Le nez est figuré par une fine arête verticale se terminant par une petite bande horizontale. La bouche, de proportion plus grande chez l'homme, est représentée par un élément rectangulaire en relief. Les dents du personnage masculin sont nettement signifiées tandis que celles de la femme sont à peine esquissées. Le visage se termine par un petit menton, plus pointu et plus fin chez la femme.
On notera que le visage féminin présente une asymétrie : la bouche n'est pas centrée, l'arête nasale est légèrement courbée et la ligne des yeux est oblique.
L'homme, quant à lui, présente une face plus longue, aux proportions plus massives véhiculant une force majestueuse.
Si le visage masculin se distingue par la puissance qui l'anime, celui de la femme, dont l'asymétrie contribue au charme tout particulier, est habitée par une intériorité et une spiritualité remarquables. En effet, les paupières closes semblent être le siège d'une profonde méditation.
La patine est remarquablement belle, les traces de la coupe à l'herminette sur le bois ayant créé une surface au lustre facetté.

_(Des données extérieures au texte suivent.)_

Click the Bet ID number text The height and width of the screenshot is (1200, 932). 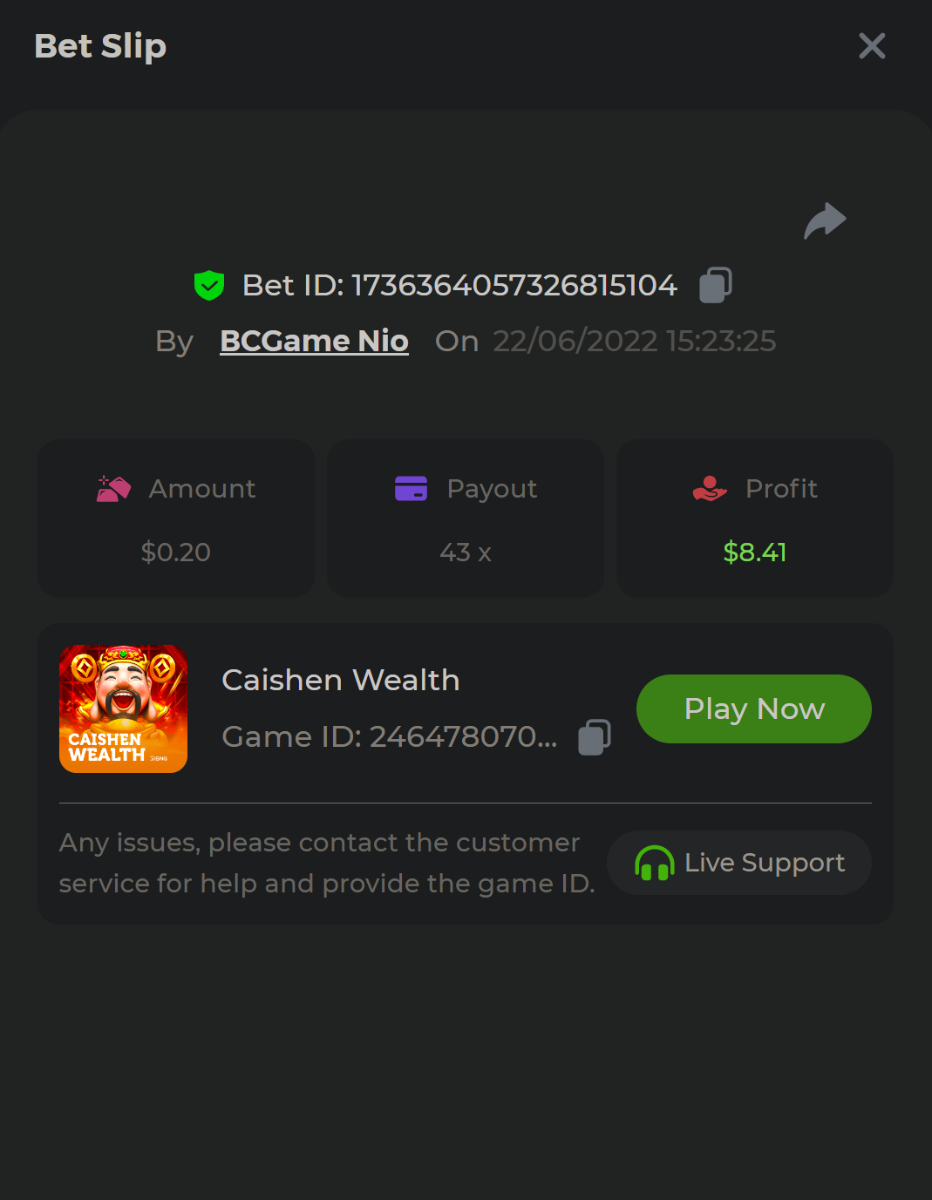click(x=514, y=286)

On remarquera qu'elle s'est estompée par endroits, notamment sur les parties du corps que l'on tenait pour frapper le sol lors des cérémonies.
De part son extrême rareté, sa construction, sa taille monumentale, et la grande spiritualité qu'elle exprime, cette sculpture est, à n'en pas douter, un chef d'oeuvre de l'art Senoufo.

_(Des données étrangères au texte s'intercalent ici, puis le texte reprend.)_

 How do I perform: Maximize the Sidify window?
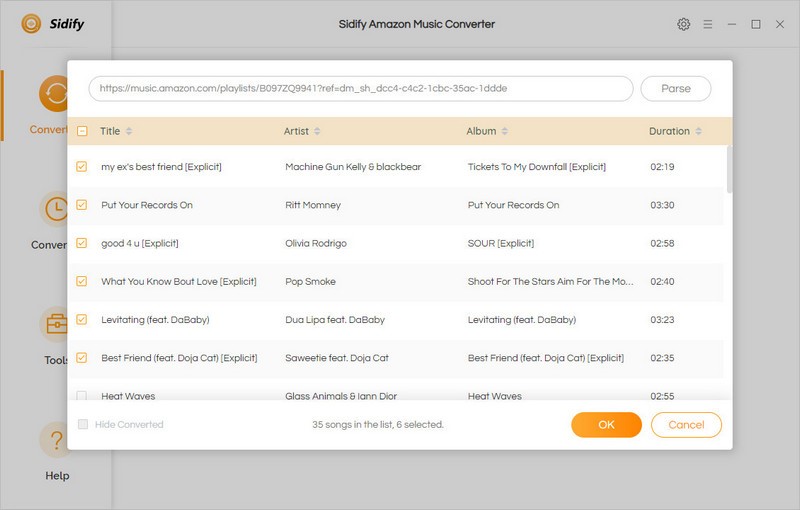756,24
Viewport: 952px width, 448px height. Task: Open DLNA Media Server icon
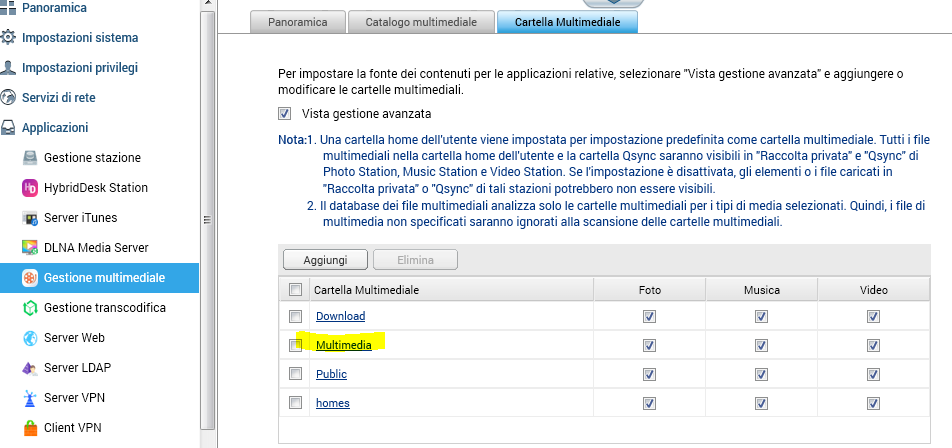pyautogui.click(x=30, y=248)
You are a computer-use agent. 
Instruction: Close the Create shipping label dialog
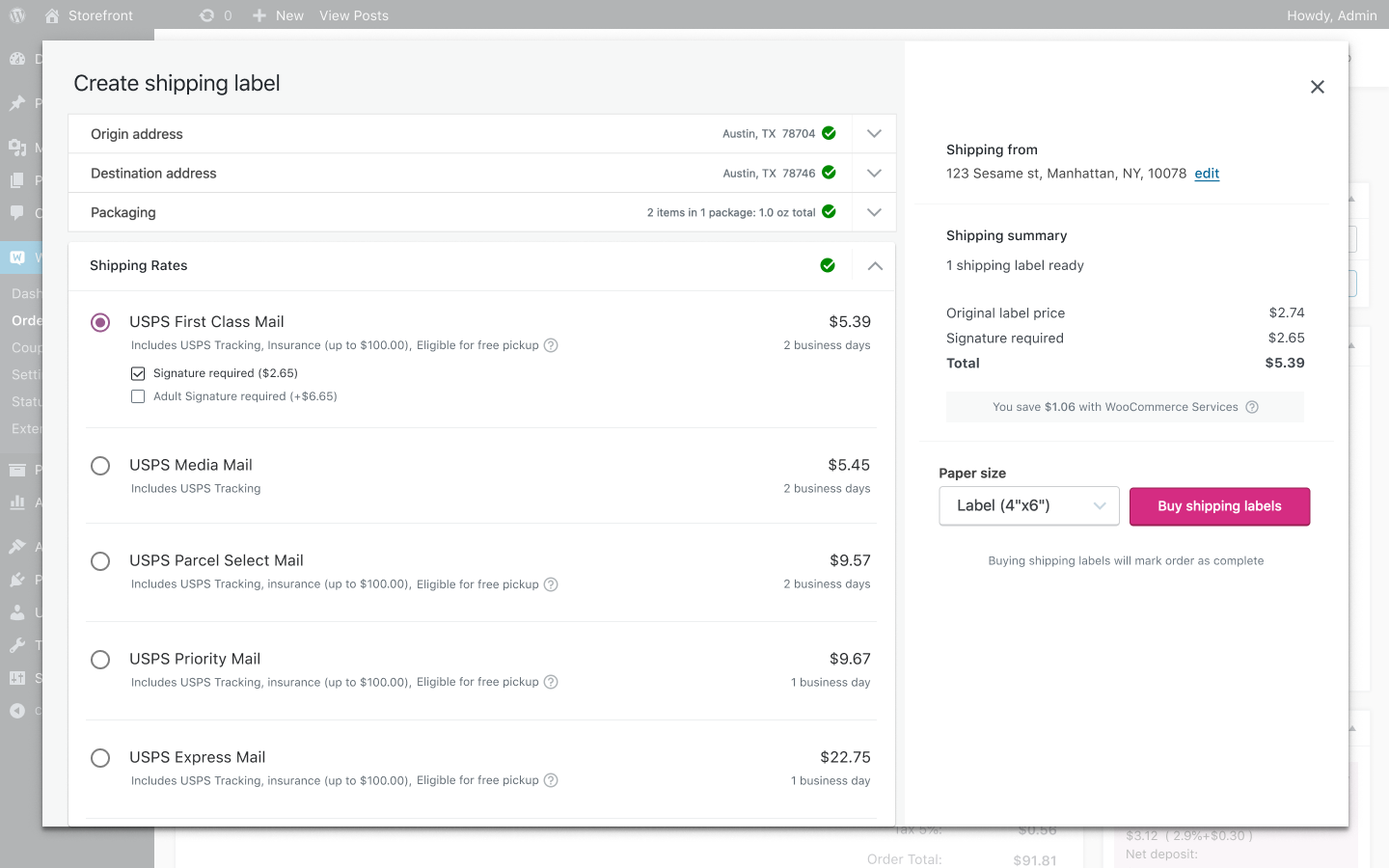(1318, 87)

Les Senoufo, répartis entre le nord de la Côte d'Ivoire, le Burkina Faso et le Mali, sont un peuple d'agriculteurs. Ils ont développé, au cours des siècles, un art raffiné, au symbolisme lié à la terre et à la fécondité.
Le monde Senoufo est régi par l'importante société secrète du Poro, basée sur un système de classe d'âge et d'initiation, cette dernière étant dispensée en trois cycles de sept ans chacun. Associant les rites de passage et l'enseignement ésotérique, le Poro est à la fois un ordre et une structure d'autorité communautaires, un spectacle magique et un mystère initiatique.

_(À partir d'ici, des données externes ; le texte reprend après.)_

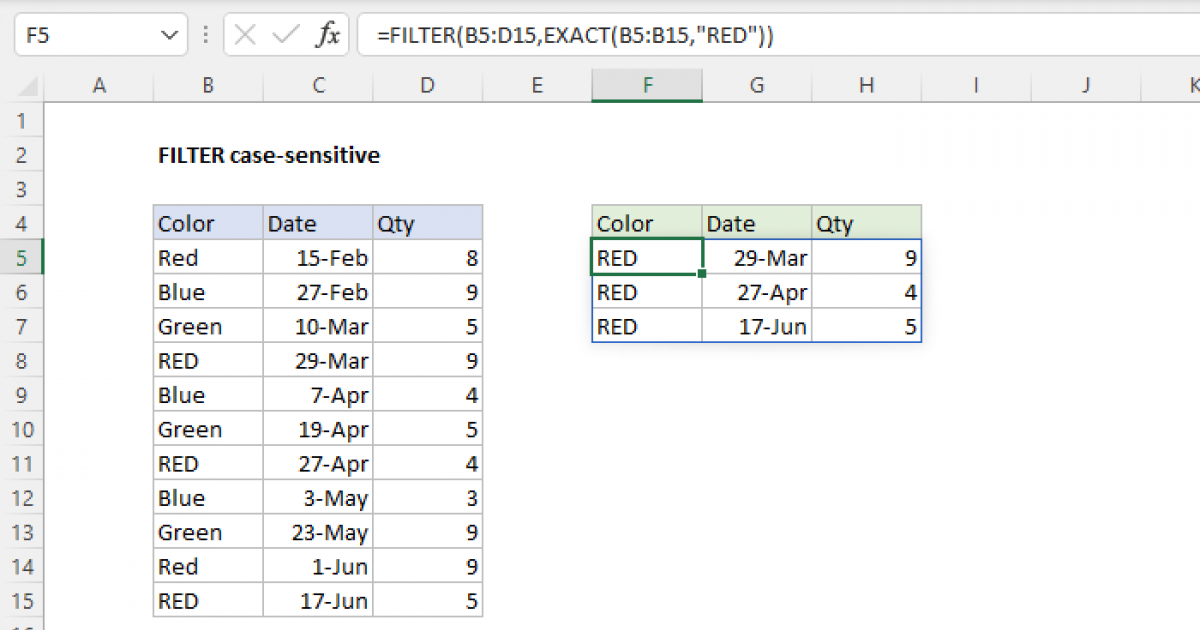
Task: Open the Name Box dropdown arrow
Action: (170, 34)
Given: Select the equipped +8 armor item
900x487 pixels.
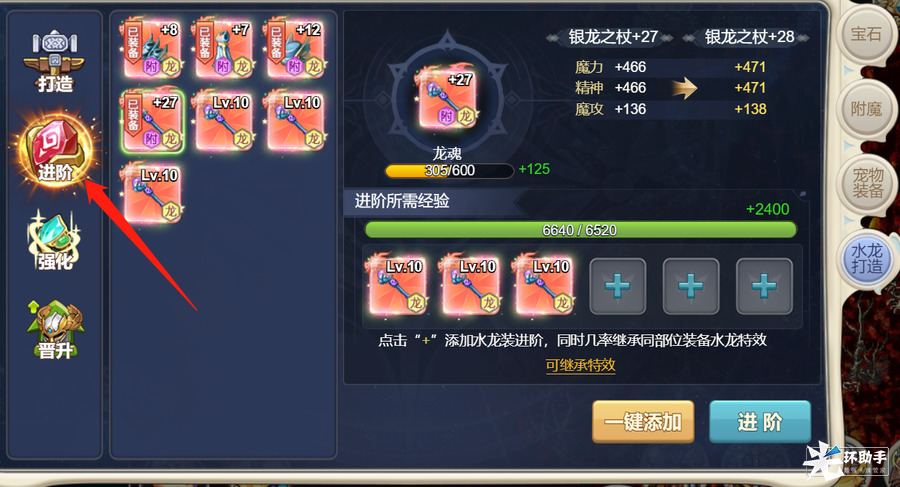Looking at the screenshot, I should coord(152,48).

Les cérémonies avaient lieu dans le bois sacré , îlot circulaire de forêt ou étaient conservés les objets du culte.
Les Debles étaient utilisés pour rythmer et scander les danses cérémonielles funéraires en frappant le sol, le martèlement de la terre étant destiné à chasser les mauvais esprits.
Sculptés par paire, ils étaient essentiellement destinés aux funérailles commémoratives d'anciens membres importants de la société du Poro, et apparaissaient lors des rites servant à initier le défunt dans la société des esprits ancestraux, tout en évoquant les ancêtres originels, soit le couple primordial créé par Dieu.
En 1946, apparu un nouveau culte d'origine Malienne : le Massa. Cette secte iconoclaste se répandit en quatre ans dans tout le pays Sénoufo et engendra une destruction massive des sculptures.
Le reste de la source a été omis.